THEATER REVIEW
“The Wizard of Oz”
Grade: A
Through June 26. 7:30 p.m. June 22-23; 8 p.m. June 24-25; 2 p.m. June 25; 1 and 6:30 p.m. June 26. $33.50-$98.50. Broadway in Atlanta. Fox Theatre, 660 Peachtree St. N.E., Atlanta. 1-855-285-8499, www.FoxTheatre.org/Wizard.
Bottom line: Surrender, Atlanta.
Well, gosh, Auntie Em!
Just when you thought "The Wizard of Oz" had exhausted all the magic of its proverbial rainbow, a newly imagined, Broadway-scale production blows into town to inform us that we aren't in Kansas anymore.
With new songs by Andrew Lloyd Webber and Tim Rice, the British import that touched down at the Fox Theatre on Tuesday night is a splendidly realized trip to Oz and back again.
As directed by Jeremy Sams, the Emerald City has never looked greener, the Wicked Witch has never sounded so shrill and menacing, and Dorothy and her ragtag gang of Yellow Brick Road travelers have never had the heart, the brain or the courage to move us so deeply. (Well, not since the indelible 1939 film starring Judy Garland.)
Even little Toto (Nigel), who is rarely out of the grasp of Dorothy (Sarah Lasko), has never been so charming and obedient.
This new adaptation by Webber and Sams, which started out in London in 2011, sets up the tale by introducing new songs and characters that plant the seeds of Dorothy’s adventure in her mind. Keep your eyes on Professor Marvel (Mark A. Harmon), Miss Gulch (Shani Hadjian) and Kansas farm boys Hunk (Morgan Reynolds), Hickory (Jay McGill) and Zeke (Aaron Fried). For they just might show up “Somewhere Over the Rainbow.”
This treatment — with its dazzling special effects, splendid design and clever choreography — seems to want to give Broadway’s “Wizard of Oz” backstory, “Wicked,” a run for its money. And often, it does.
That said, some of the new material — including Dorothy’s opening lament, “Nobody Understands Me,” and the Witch’s Wagnerian “Bacchanalia” — doesn’t fit seamlessly into the musical landscape of Harold Arlen and E.Y. Harburg. “Already Home,” in which Glinda (the luminous Rachel Womble) advises Dorothy to look inward, makes good dramatic sense but sounds sappy and trite.
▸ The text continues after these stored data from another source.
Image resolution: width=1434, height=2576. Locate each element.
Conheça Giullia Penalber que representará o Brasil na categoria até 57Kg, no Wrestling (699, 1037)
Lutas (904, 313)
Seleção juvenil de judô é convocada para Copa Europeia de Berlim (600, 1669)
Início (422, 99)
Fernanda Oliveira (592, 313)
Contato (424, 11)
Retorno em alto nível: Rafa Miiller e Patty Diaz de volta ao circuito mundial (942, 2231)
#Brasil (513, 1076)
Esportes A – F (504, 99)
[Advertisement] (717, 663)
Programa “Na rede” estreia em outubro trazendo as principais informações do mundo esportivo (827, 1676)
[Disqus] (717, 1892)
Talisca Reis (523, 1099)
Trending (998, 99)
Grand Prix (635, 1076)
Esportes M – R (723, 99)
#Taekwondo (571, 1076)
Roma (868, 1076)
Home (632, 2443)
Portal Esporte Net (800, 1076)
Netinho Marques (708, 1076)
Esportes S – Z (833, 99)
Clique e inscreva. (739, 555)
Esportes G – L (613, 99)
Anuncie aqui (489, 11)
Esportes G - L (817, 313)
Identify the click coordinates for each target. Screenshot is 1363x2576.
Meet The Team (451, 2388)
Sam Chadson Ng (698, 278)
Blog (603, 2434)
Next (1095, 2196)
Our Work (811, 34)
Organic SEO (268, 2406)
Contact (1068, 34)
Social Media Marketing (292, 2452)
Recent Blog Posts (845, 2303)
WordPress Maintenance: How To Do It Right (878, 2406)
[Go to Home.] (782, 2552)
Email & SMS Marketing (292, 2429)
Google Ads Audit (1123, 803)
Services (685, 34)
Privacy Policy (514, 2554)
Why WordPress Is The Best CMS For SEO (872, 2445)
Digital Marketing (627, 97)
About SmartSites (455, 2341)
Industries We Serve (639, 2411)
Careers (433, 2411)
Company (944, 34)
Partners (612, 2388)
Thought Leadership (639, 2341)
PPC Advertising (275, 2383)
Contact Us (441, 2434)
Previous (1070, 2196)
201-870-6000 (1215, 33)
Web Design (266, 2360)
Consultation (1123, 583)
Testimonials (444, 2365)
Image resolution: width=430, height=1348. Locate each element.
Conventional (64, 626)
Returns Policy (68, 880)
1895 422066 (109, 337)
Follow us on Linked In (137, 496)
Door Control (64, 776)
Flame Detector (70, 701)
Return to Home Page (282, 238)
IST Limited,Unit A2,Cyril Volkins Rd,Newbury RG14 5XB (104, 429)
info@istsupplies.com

And yet the show rewards us in other ways: Jon Driscoll and Daniel Brodie’s video sequence approximating a cyclone mesmerizes. Robert Jones’ fabulous scenery and costumes reach for the stars with the gossamer arrival of Glinda, and descend to the depths of hell in the Witch’s “Red Shoe Blues” and “Bacchanalia.” (Check out the Witch’s Alexander McQueen-worthy black-swan get-up.) And the cast is for the most part top-notch.
Lasko, who works hard playing Dorothy and keeping an eye on Toto, is terrific. Her voice sometimes has the gurgling effect of Garland’s without the hysteria, and her Dorothy strikes a refreshingly strong and steely attitude. Reynolds’ Scarecrow is comically dexterous, and so androgynous at the beginning that you almost think it’s being played by a woman. McGill’s Tin Man is quite handsome under his coat of armor, and Fried’s Lion is cuddly in a Seth Rogen kind of way.
Harmon’s Professor Marvel-cum-Wizard is just a little bit of a caricature of an aging rapscallion in an unfortunate wig, though Randy Charleville’s Uncle Henry and Emmanuelle Zeesman’s Auntie Em are spot on.
I’ve seen “The Wizard of Oz” done as a straightforward play with breezy pop-culture references (thank you, Serenbe Playhouse). I’ve seen frayed-looking stage versions that made me want to declare, “Ding dong, the tired old show is dead.” But this “Wizard” has the effect of clicking its heels together and taking me back home, to a place of wonder, magic and surrender. Sometimes that thing we yearn for was right here with us all along.